Оформите все записи как таблицу Markdown со столбцами «Номер» (порядковый номер строки) и «Строка записи» (сама строка), пропустив пустые строки.

• • • •

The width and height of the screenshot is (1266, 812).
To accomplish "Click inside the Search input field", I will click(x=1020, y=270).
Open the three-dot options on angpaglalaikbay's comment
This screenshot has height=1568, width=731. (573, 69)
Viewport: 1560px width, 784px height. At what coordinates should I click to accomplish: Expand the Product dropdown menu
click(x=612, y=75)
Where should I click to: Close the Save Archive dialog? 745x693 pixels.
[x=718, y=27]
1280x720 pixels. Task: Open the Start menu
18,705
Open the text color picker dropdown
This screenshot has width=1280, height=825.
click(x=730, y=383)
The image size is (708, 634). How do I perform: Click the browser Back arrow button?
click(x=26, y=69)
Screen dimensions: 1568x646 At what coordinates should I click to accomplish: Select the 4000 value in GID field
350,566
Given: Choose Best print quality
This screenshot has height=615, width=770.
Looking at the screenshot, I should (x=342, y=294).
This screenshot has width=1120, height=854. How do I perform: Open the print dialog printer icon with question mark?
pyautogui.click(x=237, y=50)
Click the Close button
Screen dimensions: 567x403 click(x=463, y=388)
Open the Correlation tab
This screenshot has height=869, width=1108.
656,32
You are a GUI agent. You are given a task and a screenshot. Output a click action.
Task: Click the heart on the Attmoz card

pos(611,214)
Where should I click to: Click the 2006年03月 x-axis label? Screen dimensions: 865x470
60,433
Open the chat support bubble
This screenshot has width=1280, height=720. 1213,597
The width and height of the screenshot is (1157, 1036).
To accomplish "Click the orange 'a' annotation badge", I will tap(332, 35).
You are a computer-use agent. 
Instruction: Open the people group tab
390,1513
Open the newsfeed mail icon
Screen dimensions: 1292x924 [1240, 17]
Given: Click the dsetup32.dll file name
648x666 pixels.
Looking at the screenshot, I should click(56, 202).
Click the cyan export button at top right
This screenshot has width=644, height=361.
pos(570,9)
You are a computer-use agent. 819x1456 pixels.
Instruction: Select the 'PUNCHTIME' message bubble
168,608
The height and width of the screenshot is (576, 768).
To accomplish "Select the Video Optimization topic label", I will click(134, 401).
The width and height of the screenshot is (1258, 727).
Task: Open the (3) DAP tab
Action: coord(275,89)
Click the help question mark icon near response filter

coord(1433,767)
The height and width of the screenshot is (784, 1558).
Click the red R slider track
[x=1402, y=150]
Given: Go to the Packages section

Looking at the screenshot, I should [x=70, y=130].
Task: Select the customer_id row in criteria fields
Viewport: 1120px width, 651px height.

• • • •

→ **Ожидаемый ответ**
| Номер | Строка записи |
|---|---|
| 1 | The width and height of the screenshot is (1266, 812). |
| 2 | To accomplish "Click inside the Search input field", I will click(x=1020, y=270). |
| 3 | Open the three-dot options on angpaglalaikbay's comment |
| 4 | This screenshot has height=1568, width=731. (573, 69) |
| 5 | Viewport: 1560px width, 784px height. At what coordinates should I click to accomplish: Expand the Product dropdown menu |
| 6 | click(x=612, y=75) |
| 7 | Where should I click to: Close the Save Archive dialog? 745x693 pixels. |
| 8 | [x=718, y=27] |
| 9 | 1280x720 pixels. Task: Open the Start menu |
| 10 | 18,705 |
| 11 | Open the text color picker dropdown |
| 12 | This screenshot has width=1280, height=825. |
| 13 | click(x=730, y=383) |
| 14 | The image size is (708, 634). How do I perform: Click the browser Back arrow button? |
| 15 | click(x=26, y=69) |
| 16 | Screen dimensions: 1568x646 At what coordinates should I click to accomplish: Select the 4000 value in GID field |
| 17 | 350,566 |
| 18 | Given: Choose Best print quality |
| 19 | This screenshot has height=615, width=770. |
| 20 | Looking at the screenshot, I should (x=342, y=294). |
| 21 | This screenshot has width=1120, height=854. How do I perform: Open the print dialog printer icon with question mark? |
| 22 | pyautogui.click(x=237, y=50) |
| 23 | Click the Close button |
| 24 | Screen dimensions: 567x403 click(x=463, y=388) |
| 25 | Open the Correlation tab |
| 26 | This screenshot has height=869, width=1108. |
| 27 | 656,32 |
| 28 | You are a GUI agent. You are given a task and a screenshot. Output a click action. |
| 29 | Task: Click the heart on the Attmoz card |
| 30 | pos(611,214) |
| 31 | Where should I click to: Click the 2006年03月 x-axis label? Screen dimensions: 865x470 |
| 32 | 60,433 |
| 33 | Open the chat support bubble |
| 34 | This screenshot has width=1280, height=720. 1213,597 |
| 35 | The width and height of the screenshot is (1157, 1036). |
| 36 | To accomplish "Click the orange 'a' annotation badge", I will tap(332, 35). |
| 37 | You are a computer-use agent.  |
| 38 | Instruction: Open the people group tab |
| 39 | 390,1513 |
| 40 | Open the newsfeed mail icon |
| 41 | Screen dimensions: 1292x924 [1240, 17] |
| 42 | Given: Click the dsetup32.dll file name |
| 43 | 648x666 pixels. |
| 44 | Looking at the screenshot, I should click(56, 202). |
| 45 | Click the cyan export button at top right |
| 46 | This screenshot has width=644, height=361. |
| 47 | pos(570,9) |
| 48 | You are a computer-use agent. 819x1456 pixels. |
| 49 | Instruction: Select the 'PUNCHTIME' message bubble |
| 50 | 168,608 |
| 51 | The height and width of the screenshot is (576, 768). |
| 52 | To accomplish "Select the Video Optimization topic label", I will click(134, 401). |
| 53 | The width and height of the screenshot is (1258, 727). |
| 54 | Task: Open the (3) DAP tab |
| 55 | Action: coord(275,89) |
| 56 | Click the help question mark icon near response filter |
| 57 | coord(1433,767) |
| 58 | The height and width of the screenshot is (784, 1558). |
| 59 | Click the red R slider track |
| 60 | [x=1402, y=150] |
| 61 | Given: Go to the Packages section |
| 62 | Looking at the screenshot, I should [x=70, y=130]. |
| 63 | Task: Select the customer_id row in criteria fields |
| 64 | Viewport: 1120px width, 651px height. |